┌─ Source data

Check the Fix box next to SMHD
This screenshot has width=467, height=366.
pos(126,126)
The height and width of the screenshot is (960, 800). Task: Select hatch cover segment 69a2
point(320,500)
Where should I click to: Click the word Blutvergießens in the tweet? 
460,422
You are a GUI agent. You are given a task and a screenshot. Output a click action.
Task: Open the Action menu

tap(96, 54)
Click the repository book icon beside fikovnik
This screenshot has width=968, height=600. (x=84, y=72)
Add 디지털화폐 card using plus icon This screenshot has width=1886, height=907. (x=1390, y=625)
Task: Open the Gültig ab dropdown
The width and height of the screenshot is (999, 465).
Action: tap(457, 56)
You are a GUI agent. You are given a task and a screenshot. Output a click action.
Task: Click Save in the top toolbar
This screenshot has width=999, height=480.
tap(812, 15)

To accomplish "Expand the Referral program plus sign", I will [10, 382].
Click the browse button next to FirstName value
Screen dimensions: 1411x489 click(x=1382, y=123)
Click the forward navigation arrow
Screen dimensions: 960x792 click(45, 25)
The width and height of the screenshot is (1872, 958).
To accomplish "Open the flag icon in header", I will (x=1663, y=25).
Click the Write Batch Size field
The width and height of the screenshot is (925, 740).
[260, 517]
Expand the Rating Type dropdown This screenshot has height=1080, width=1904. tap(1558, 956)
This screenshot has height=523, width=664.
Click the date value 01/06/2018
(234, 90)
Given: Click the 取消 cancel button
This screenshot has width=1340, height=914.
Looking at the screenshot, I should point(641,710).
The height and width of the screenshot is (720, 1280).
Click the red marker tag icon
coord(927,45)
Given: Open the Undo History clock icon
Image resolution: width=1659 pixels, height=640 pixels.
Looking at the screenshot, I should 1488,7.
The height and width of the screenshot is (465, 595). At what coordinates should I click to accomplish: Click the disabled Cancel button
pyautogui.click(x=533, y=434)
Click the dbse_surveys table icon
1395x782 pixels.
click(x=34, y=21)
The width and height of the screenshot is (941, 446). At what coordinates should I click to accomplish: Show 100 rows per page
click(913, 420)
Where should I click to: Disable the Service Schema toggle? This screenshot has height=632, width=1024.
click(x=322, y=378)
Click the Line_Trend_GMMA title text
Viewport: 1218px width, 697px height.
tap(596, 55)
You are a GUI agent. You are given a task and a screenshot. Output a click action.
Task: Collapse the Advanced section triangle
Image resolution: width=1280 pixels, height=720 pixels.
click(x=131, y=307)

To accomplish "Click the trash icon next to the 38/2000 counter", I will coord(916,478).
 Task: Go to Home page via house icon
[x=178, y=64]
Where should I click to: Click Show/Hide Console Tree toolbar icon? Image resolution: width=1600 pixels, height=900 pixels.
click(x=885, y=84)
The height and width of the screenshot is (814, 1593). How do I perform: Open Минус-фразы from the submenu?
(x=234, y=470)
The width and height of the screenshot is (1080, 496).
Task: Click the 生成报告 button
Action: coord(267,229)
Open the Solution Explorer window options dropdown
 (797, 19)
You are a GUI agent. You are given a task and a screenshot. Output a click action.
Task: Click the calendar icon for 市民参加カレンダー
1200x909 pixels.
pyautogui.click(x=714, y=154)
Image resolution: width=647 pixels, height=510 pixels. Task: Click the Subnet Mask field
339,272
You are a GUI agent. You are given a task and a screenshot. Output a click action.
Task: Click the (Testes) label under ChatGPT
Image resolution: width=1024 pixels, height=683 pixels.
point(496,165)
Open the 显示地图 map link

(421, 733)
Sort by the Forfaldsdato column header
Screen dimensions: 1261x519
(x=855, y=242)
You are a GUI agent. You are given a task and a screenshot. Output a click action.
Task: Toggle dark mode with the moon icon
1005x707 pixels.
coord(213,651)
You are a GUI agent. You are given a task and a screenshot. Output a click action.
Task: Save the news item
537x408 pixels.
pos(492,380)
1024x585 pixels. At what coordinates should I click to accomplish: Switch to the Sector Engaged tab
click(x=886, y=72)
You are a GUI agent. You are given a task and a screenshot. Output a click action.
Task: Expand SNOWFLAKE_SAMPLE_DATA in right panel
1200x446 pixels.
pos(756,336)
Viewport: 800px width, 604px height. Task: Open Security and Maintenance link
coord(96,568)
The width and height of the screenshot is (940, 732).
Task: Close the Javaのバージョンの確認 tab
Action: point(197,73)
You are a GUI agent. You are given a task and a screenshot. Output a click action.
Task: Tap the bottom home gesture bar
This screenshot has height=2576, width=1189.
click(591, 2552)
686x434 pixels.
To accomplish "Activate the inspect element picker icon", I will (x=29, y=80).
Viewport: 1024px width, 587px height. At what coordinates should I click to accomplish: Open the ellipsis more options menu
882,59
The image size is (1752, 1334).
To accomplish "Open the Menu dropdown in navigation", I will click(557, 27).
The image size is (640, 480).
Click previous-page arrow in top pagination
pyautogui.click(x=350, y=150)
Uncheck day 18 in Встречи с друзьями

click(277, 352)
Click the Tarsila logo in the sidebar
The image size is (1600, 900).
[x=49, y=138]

└─

What the task requires → Line by line, reproduce the data exactly.

Reply →
Check the Fix box next to SMHD
This screenshot has width=467, height=366.
pos(126,126)
The height and width of the screenshot is (960, 800). Task: Select hatch cover segment 69a2
point(320,500)
Where should I click to: Click the word Blutvergießens in the tweet? 
460,422
You are a GUI agent. You are given a task and a screenshot. Output a click action.
Task: Open the Action menu

tap(96, 54)
Click the repository book icon beside fikovnik
This screenshot has width=968, height=600. (x=84, y=72)
Add 디지털화폐 card using plus icon This screenshot has width=1886, height=907. (x=1390, y=625)
Task: Open the Gültig ab dropdown
The width and height of the screenshot is (999, 465).
Action: tap(457, 56)
You are a GUI agent. You are given a task and a screenshot. Output a click action.
Task: Click Save in the top toolbar
This screenshot has width=999, height=480.
tap(812, 15)

To accomplish "Expand the Referral program plus sign", I will [10, 382].
Click the browse button next to FirstName value
Screen dimensions: 1411x489 click(x=1382, y=123)
Click the forward navigation arrow
Screen dimensions: 960x792 click(45, 25)
The width and height of the screenshot is (1872, 958).
To accomplish "Open the flag icon in header", I will (x=1663, y=25).
Click the Write Batch Size field
The width and height of the screenshot is (925, 740).
[260, 517]
Expand the Rating Type dropdown This screenshot has height=1080, width=1904. tap(1558, 956)
This screenshot has height=523, width=664.
Click the date value 01/06/2018
(234, 90)
Given: Click the 取消 cancel button
This screenshot has width=1340, height=914.
Looking at the screenshot, I should point(641,710).
The height and width of the screenshot is (720, 1280).
Click the red marker tag icon
coord(927,45)
Given: Open the Undo History clock icon
Image resolution: width=1659 pixels, height=640 pixels.
Looking at the screenshot, I should 1488,7.
The height and width of the screenshot is (465, 595). At what coordinates should I click to accomplish: Click the disabled Cancel button
pyautogui.click(x=533, y=434)
Click the dbse_surveys table icon
1395x782 pixels.
click(x=34, y=21)
The width and height of the screenshot is (941, 446). At what coordinates should I click to accomplish: Show 100 rows per page
click(913, 420)
Where should I click to: Disable the Service Schema toggle? This screenshot has height=632, width=1024.
click(x=322, y=378)
Click the Line_Trend_GMMA title text
Viewport: 1218px width, 697px height.
tap(596, 55)
You are a GUI agent. You are given a task and a screenshot. Output a click action.
Task: Collapse the Advanced section triangle
Image resolution: width=1280 pixels, height=720 pixels.
click(x=131, y=307)

To accomplish "Click the trash icon next to the 38/2000 counter", I will coord(916,478).
 Task: Go to Home page via house icon
[x=178, y=64]
Where should I click to: Click Show/Hide Console Tree toolbar icon? Image resolution: width=1600 pixels, height=900 pixels.
click(x=885, y=84)
The height and width of the screenshot is (814, 1593). How do I perform: Open Минус-фразы from the submenu?
(x=234, y=470)
The width and height of the screenshot is (1080, 496).
Task: Click the 生成报告 button
Action: coord(267,229)
Open the Solution Explorer window options dropdown
 (797, 19)
You are a GUI agent. You are given a task and a screenshot. Output a click action.
Task: Click the calendar icon for 市民参加カレンダー
1200x909 pixels.
pyautogui.click(x=714, y=154)
Image resolution: width=647 pixels, height=510 pixels. Task: Click the Subnet Mask field
339,272
You are a GUI agent. You are given a task and a screenshot. Output a click action.
Task: Click the (Testes) label under ChatGPT
Image resolution: width=1024 pixels, height=683 pixels.
point(496,165)
Open the 显示地图 map link

(421, 733)
Sort by the Forfaldsdato column header
Screen dimensions: 1261x519
(x=855, y=242)
You are a GUI agent. You are given a task and a screenshot. Output a click action.
Task: Toggle dark mode with the moon icon
1005x707 pixels.
coord(213,651)
You are a GUI agent. You are given a task and a screenshot. Output a click action.
Task: Save the news item
537x408 pixels.
pos(492,380)
1024x585 pixels. At what coordinates should I click to accomplish: Switch to the Sector Engaged tab
click(x=886, y=72)
You are a GUI agent. You are given a task and a screenshot. Output a click action.
Task: Expand SNOWFLAKE_SAMPLE_DATA in right panel
1200x446 pixels.
pos(756,336)
Viewport: 800px width, 604px height. Task: Open Security and Maintenance link
coord(96,568)
The width and height of the screenshot is (940, 732).
Task: Close the Javaのバージョンの確認 tab
Action: point(197,73)
You are a GUI agent. You are given a task and a screenshot. Output a click action.
Task: Tap the bottom home gesture bar
This screenshot has height=2576, width=1189.
click(591, 2552)
686x434 pixels.
To accomplish "Activate the inspect element picker icon", I will (x=29, y=80).
Viewport: 1024px width, 587px height. At what coordinates should I click to accomplish: Open the ellipsis more options menu
882,59
The image size is (1752, 1334).
To accomplish "Open the Menu dropdown in navigation", I will click(557, 27).
The image size is (640, 480).
Click previous-page arrow in top pagination
pyautogui.click(x=350, y=150)
Uncheck day 18 in Встречи с друзьями

click(277, 352)
Click the Tarsila logo in the sidebar
The image size is (1600, 900).
[x=49, y=138]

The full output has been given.